Un'aliquota del 32° Reggimento Genio Guastatori della Brigata alpina “Taurinense” ha raggiunto la vetta del Monviso (3.841 metri), concludendo un ciclo di addestramento in ambiente montano iniziato a luglio. L'ascensione, annunciata il 4 settembre 2026, ha rappresentato il culmine di un percorso impegnativo.

La salita al Monviso ha comportato oltre duemila metri di dislivello positivo su un tracciato complesso. I militari avevano già scalato diverse cime piemontesi oltre i tremila metri, parte del medesimo programma di preparazione.
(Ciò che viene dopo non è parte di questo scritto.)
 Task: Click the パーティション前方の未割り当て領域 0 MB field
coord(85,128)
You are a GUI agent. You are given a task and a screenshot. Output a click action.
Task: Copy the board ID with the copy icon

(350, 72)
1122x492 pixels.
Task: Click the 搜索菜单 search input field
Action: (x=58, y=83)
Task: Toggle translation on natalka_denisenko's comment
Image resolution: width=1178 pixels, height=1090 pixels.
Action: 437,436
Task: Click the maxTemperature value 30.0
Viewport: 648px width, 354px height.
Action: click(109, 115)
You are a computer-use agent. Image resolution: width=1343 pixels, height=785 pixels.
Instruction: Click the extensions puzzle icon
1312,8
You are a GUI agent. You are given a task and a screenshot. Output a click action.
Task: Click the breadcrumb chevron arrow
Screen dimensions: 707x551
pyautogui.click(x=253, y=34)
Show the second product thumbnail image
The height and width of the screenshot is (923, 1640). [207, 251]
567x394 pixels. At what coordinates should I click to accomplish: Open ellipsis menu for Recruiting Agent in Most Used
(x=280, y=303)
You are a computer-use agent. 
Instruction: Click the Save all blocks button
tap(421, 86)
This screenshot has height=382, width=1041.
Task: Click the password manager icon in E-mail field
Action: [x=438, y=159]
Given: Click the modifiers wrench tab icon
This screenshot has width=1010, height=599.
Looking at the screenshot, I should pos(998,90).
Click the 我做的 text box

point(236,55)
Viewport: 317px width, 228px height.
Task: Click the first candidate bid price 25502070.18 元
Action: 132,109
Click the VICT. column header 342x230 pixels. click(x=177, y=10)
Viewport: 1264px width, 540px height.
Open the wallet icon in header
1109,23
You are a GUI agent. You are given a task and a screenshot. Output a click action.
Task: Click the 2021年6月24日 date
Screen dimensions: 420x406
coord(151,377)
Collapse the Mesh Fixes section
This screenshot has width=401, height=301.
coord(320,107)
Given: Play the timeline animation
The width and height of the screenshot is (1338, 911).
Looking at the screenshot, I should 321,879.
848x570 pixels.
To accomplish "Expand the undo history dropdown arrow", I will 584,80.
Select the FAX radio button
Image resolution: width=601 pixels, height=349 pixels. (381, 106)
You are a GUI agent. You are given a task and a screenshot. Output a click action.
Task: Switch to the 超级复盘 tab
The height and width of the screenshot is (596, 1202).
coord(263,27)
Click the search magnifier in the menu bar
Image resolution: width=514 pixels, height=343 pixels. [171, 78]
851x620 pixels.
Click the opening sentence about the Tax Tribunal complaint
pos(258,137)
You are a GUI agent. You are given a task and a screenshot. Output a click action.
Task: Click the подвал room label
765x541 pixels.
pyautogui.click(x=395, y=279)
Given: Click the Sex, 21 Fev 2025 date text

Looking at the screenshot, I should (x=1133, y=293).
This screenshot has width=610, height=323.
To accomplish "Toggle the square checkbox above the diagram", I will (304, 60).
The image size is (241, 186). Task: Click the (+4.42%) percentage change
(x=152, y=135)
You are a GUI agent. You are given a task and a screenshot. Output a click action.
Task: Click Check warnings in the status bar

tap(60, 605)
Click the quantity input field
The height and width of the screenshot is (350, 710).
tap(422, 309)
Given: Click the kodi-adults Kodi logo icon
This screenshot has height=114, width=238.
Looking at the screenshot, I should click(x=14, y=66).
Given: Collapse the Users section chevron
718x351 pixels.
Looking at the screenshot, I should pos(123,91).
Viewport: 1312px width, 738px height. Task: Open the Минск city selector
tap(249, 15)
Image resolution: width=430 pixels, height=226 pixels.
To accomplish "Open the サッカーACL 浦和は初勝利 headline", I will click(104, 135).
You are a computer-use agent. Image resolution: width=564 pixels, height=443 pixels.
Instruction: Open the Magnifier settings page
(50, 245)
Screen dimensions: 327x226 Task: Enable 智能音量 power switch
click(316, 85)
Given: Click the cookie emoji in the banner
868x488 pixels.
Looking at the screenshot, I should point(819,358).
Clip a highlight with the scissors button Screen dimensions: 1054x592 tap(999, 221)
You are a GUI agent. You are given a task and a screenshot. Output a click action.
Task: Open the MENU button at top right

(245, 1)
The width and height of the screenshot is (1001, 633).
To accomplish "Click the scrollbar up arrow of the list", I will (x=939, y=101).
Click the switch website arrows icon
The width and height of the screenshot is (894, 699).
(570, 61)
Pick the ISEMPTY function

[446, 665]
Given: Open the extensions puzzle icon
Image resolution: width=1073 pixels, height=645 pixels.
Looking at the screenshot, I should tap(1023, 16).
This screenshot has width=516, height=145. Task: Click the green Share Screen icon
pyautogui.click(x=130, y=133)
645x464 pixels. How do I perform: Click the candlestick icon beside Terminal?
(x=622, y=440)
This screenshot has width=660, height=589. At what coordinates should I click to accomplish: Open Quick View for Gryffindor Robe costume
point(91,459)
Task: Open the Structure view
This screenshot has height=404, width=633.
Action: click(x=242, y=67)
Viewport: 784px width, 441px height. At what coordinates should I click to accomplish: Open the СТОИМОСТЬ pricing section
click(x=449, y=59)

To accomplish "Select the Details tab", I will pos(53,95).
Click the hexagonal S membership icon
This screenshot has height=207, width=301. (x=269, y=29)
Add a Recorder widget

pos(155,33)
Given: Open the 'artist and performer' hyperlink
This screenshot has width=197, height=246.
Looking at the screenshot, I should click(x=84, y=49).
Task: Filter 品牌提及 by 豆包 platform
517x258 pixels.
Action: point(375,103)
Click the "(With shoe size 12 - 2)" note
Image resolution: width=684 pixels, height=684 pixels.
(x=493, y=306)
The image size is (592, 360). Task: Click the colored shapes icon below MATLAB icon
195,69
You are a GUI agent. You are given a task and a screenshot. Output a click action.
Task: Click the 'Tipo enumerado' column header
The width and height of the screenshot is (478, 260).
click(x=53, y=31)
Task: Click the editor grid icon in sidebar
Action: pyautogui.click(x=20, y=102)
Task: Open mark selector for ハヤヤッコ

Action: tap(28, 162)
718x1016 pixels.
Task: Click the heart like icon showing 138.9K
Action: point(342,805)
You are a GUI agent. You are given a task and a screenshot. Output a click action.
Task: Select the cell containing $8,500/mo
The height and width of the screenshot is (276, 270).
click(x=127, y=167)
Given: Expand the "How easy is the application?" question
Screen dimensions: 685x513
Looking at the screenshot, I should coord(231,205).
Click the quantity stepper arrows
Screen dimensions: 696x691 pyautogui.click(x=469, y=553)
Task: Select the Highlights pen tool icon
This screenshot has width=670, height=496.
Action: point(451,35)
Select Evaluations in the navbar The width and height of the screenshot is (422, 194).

Addestramento in alta quota

L'addestramento, avviato a luglio, ha mirato al perfezionamento del movimento in ambienti montani estremi. Il personale del 32° Reggimento Genio Guastatori della Brigata alpina “Taurinense” si è confrontato con itinerari caratterizzati da quote elevate, forti dislivelli e condizioni climatiche severe. L'ascesa al Monviso ha concluso il ciclo, dopo aver affrontato altre vette piemontesi oltre i tremila metri.

Questo addestramento rientra nella preparazione specialistica delle Truppe Alpine dell’Esercito, essenziale per operare in contesti montani. Il lavoro in quota è fondamentale per mantenere e affinare la capacità di movimento su terreni impervi, dove pendenze, altitudine e condizioni meteorologiche avverse influenzano le operazioni dei reparti.

Il 32° Reggimento Genio Guastatori

Il 32° Reggimento Genio Guastatori è un'unità operativa della Brigata alpina “Taurinense”. La sua struttura comprende un comando di reggimento, una compagnia di supporto logistico e un battaglione genio guastatori. Fornisce alla Brigata le capacità per mobilità, schieramento e combattimento.

Con sede a Torino, il reggimento è composto da personale volontario. La Brigata alpina “Taurinense” include il 32° Reggimento Genio Guastatori tra le sue unità, evidenziando il ruolo cruciale di tali attività addestrative in Piemonte, culminate con l'ascensione al Monviso.